CY: “I started sewing when I was in high school [at] the High School of Art & Design. I learned some of the basics [there], but I truly started sewing in college while attending Nassau Community College in Garden City, Long Island.

“My time at school was interesting. I learned what I needed, but mainly I learned what I didn’t want in life. I started to realize majors were made to help you pick a career in life, but not to start your own business. I knew I wanted to create something unique that I could only do through my own scope. Being in college showed me how to have independence, [and] that has become the strongest tool I possess.”

TY: “I attained my associate’s degree in fashion marketing, merchandising, and management. Carlton has taught and continues to teach me how to sew. And now that I am no longer obligated to a nine-to-five, the freedom to learn the fundamentals, technicalities, and intricacies of the art will soon lend aid for the extension of a lingerie line.”

How the brand came to be:

CY: “This was in February 2010. I was in the streets at the time, that’s why most people didn’t really know what I was doing. I was hustling, and when Tulie graduated, I spent all my time at her house. I stopped hustling—someone went to prison for me, and I was like, ‘OK, I need to stop this life.’ I had no money at the time, and she was working at Modell’s and wasn’t making shit. She took her check this one week and was like, ‘Hey, let’s make a website and everything.’ It was $225 if I remember correctly, [and] we bought a pair of jeans, the stuff to customize the jeans, the website, and we didn’t sell anything.”

TY: “It was quiet for like, seven months.”

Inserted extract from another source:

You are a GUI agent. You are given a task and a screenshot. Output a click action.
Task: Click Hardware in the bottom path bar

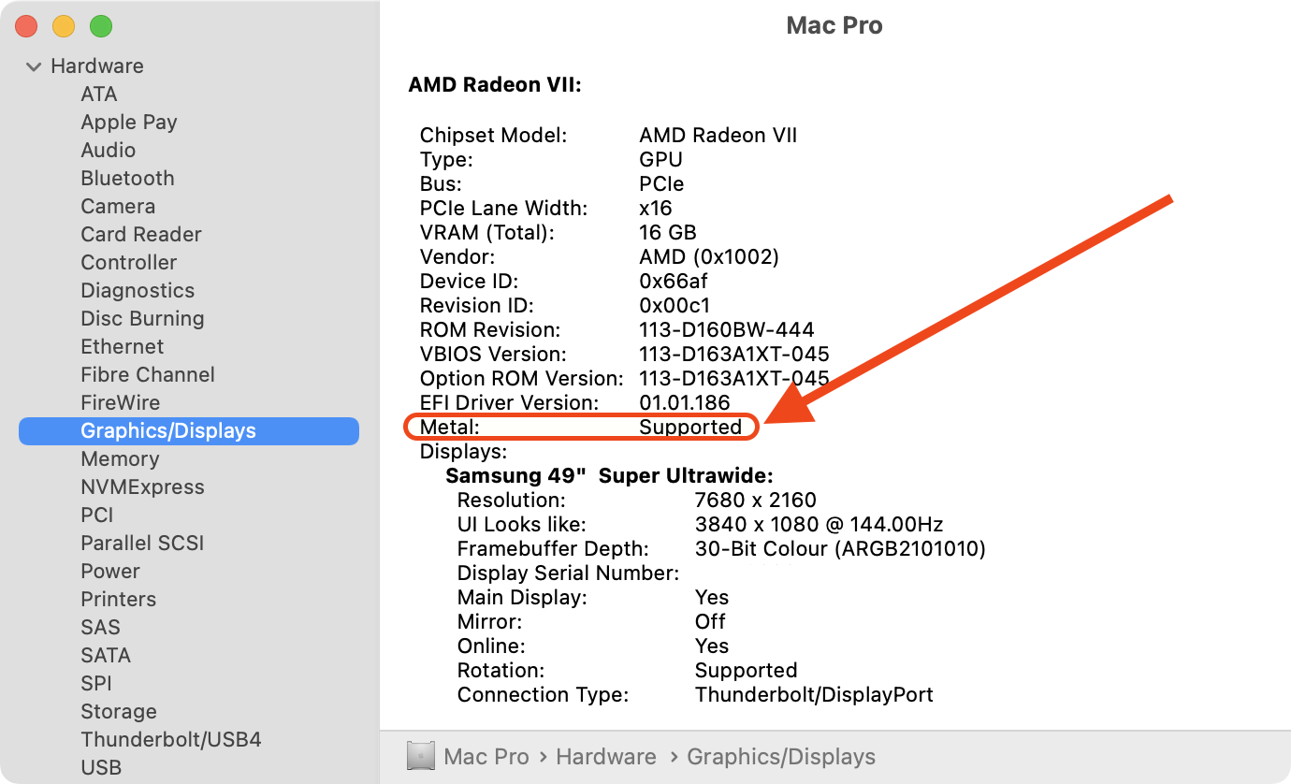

CY: “Dead quiet. Then one day Kanye was wearing this jacket from an artist who had drawn a bunch of letters on it. I was like, ‘I can do something way better than that.’ I had a case of pencils at her house, and I drew this Greek god and distressed the beard. I took a picture of it, and that shit went crazy. We did [denim] for a couple years, but it was a slow grind because people didn’t really understand it and it didn’t really translate well in photos.”

 

They then made the decision to switch up materials:

CY: “[We did this in] March/April 2019. For a while I was [working] with a marketing company, and they did creative experiences with Nike. I was traveling a lot; we went to Portland, and this guy had a bunch of bandanas, and I thought, Imma buy a bunch of these and make a scarf or something. I sat on them for a couple of months, then one day I chopped it, sewed it, chopped it, and sewed it again and made this big long fabric [that was an] array of color. I had some old patterns from a jacket we had made four years prior, and I reworked the pattern and made this little jacket. [Tulie] wore it, and I have never seen people go so crazy for a piece in my life.”

TY: “It became this thing—like, let’s try to create a piece every week and see the response that we get.”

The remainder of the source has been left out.